## REQUIRED ACTION
Can you print every record below exactly as written?

## DATASET RECORDS
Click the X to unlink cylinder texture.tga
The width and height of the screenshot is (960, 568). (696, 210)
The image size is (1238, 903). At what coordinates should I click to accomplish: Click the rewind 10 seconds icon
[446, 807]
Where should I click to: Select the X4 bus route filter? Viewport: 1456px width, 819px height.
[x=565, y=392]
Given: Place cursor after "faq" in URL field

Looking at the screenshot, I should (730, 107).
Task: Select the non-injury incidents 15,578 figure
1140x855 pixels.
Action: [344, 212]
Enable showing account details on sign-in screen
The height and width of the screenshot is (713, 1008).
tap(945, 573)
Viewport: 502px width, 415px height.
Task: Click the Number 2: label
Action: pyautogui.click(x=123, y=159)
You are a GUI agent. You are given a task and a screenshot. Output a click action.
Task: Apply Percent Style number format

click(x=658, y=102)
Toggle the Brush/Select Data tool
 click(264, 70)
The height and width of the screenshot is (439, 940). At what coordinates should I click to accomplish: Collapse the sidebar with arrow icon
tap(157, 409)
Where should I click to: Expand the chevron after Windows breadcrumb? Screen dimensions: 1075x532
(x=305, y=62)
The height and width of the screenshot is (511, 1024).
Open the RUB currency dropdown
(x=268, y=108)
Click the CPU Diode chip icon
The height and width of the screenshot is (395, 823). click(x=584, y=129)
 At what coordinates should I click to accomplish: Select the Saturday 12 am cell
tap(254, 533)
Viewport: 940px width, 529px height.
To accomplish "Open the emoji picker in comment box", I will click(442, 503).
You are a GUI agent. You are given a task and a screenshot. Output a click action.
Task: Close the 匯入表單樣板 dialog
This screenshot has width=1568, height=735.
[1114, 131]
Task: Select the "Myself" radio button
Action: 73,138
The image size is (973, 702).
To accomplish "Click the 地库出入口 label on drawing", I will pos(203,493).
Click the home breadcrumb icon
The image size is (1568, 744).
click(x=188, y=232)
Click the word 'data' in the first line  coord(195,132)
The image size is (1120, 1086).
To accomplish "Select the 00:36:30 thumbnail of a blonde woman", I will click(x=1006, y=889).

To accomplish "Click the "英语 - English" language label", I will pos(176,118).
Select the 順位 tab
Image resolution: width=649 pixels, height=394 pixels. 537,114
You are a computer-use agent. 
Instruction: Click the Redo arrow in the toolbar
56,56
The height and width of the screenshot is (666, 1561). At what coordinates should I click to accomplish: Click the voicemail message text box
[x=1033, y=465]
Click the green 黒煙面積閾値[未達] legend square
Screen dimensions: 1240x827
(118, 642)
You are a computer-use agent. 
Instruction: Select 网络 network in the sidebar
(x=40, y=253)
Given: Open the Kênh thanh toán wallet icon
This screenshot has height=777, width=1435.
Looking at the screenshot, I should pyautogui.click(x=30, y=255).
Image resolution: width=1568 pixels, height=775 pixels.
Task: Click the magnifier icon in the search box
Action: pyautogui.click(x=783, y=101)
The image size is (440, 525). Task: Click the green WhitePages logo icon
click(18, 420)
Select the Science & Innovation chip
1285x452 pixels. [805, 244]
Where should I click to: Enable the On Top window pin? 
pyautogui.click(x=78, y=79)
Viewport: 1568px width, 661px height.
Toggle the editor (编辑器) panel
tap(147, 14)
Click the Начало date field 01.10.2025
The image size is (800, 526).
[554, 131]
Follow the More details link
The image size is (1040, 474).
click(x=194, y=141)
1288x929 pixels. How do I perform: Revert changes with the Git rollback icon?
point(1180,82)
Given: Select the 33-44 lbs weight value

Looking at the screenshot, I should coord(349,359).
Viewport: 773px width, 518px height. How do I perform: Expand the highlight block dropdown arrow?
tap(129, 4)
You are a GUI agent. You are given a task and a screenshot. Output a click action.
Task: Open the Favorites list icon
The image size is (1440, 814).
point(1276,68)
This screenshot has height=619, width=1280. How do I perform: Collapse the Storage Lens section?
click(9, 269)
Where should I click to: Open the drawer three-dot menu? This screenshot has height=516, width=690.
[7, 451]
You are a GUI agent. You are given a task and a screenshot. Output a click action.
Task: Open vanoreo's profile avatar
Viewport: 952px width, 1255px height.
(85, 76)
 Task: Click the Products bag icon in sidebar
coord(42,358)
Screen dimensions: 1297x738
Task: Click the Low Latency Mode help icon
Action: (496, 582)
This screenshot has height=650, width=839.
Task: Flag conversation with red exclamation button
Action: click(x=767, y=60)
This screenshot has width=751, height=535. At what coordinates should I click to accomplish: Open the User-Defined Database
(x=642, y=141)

## TASK OUTPUT
Click the X to unlink cylinder texture.tga
The width and height of the screenshot is (960, 568). (696, 210)
The image size is (1238, 903). At what coordinates should I click to accomplish: Click the rewind 10 seconds icon
[446, 807]
Where should I click to: Select the X4 bus route filter? Viewport: 1456px width, 819px height.
[x=565, y=392]
Given: Place cursor after "faq" in URL field

Looking at the screenshot, I should (730, 107).
Task: Select the non-injury incidents 15,578 figure
1140x855 pixels.
Action: [344, 212]
Enable showing account details on sign-in screen
The height and width of the screenshot is (713, 1008).
tap(945, 573)
Viewport: 502px width, 415px height.
Task: Click the Number 2: label
Action: pyautogui.click(x=123, y=159)
You are a GUI agent. You are given a task and a screenshot. Output a click action.
Task: Apply Percent Style number format

click(x=658, y=102)
Toggle the Brush/Select Data tool
 click(264, 70)
The height and width of the screenshot is (439, 940). At what coordinates should I click to accomplish: Collapse the sidebar with arrow icon
tap(157, 409)
Where should I click to: Expand the chevron after Windows breadcrumb? Screen dimensions: 1075x532
(x=305, y=62)
The height and width of the screenshot is (511, 1024).
Open the RUB currency dropdown
(x=268, y=108)
Click the CPU Diode chip icon
The height and width of the screenshot is (395, 823). click(x=584, y=129)
 At what coordinates should I click to accomplish: Select the Saturday 12 am cell
tap(254, 533)
Viewport: 940px width, 529px height.
To accomplish "Open the emoji picker in comment box", I will click(442, 503).
You are a GUI agent. You are given a task and a screenshot. Output a click action.
Task: Close the 匯入表單樣板 dialog
This screenshot has width=1568, height=735.
[1114, 131]
Task: Select the "Myself" radio button
Action: 73,138
The image size is (973, 702).
To accomplish "Click the 地库出入口 label on drawing", I will pos(203,493).
Click the home breadcrumb icon
The image size is (1568, 744).
click(x=188, y=232)
Click the word 'data' in the first line  coord(195,132)
The image size is (1120, 1086).
To accomplish "Select the 00:36:30 thumbnail of a blonde woman", I will click(x=1006, y=889).

To accomplish "Click the "英语 - English" language label", I will pos(176,118).
Select the 順位 tab
Image resolution: width=649 pixels, height=394 pixels. 537,114
You are a computer-use agent. 
Instruction: Click the Redo arrow in the toolbar
56,56
The height and width of the screenshot is (666, 1561). At what coordinates should I click to accomplish: Click the voicemail message text box
[x=1033, y=465]
Click the green 黒煙面積閾値[未達] legend square
Screen dimensions: 1240x827
(118, 642)
You are a computer-use agent. 
Instruction: Select 网络 network in the sidebar
(x=40, y=253)
Given: Open the Kênh thanh toán wallet icon
This screenshot has height=777, width=1435.
Looking at the screenshot, I should pyautogui.click(x=30, y=255).
Image resolution: width=1568 pixels, height=775 pixels.
Task: Click the magnifier icon in the search box
Action: pyautogui.click(x=783, y=101)
The image size is (440, 525). Task: Click the green WhitePages logo icon
click(18, 420)
Select the Science & Innovation chip
1285x452 pixels. [805, 244]
Where should I click to: Enable the On Top window pin? 
pyautogui.click(x=78, y=79)
Viewport: 1568px width, 661px height.
Toggle the editor (编辑器) panel
tap(147, 14)
Click the Начало date field 01.10.2025
The image size is (800, 526).
[554, 131]
Follow the More details link
The image size is (1040, 474).
click(x=194, y=141)
1288x929 pixels. How do I perform: Revert changes with the Git rollback icon?
point(1180,82)
Given: Select the 33-44 lbs weight value

Looking at the screenshot, I should coord(349,359).
Viewport: 773px width, 518px height. How do I perform: Expand the highlight block dropdown arrow?
tap(129, 4)
You are a GUI agent. You are given a task and a screenshot. Output a click action.
Task: Open the Favorites list icon
The image size is (1440, 814).
point(1276,68)
This screenshot has height=619, width=1280. How do I perform: Collapse the Storage Lens section?
click(9, 269)
Where should I click to: Open the drawer three-dot menu? This screenshot has height=516, width=690.
[7, 451]
You are a GUI agent. You are given a task and a screenshot. Output a click action.
Task: Open vanoreo's profile avatar
Viewport: 952px width, 1255px height.
(85, 76)
 Task: Click the Products bag icon in sidebar
coord(42,358)
Screen dimensions: 1297x738
Task: Click the Low Latency Mode help icon
Action: (496, 582)
This screenshot has height=650, width=839.
Task: Flag conversation with red exclamation button
Action: click(x=767, y=60)
This screenshot has width=751, height=535. At what coordinates should I click to accomplish: Open the User-Defined Database
(x=642, y=141)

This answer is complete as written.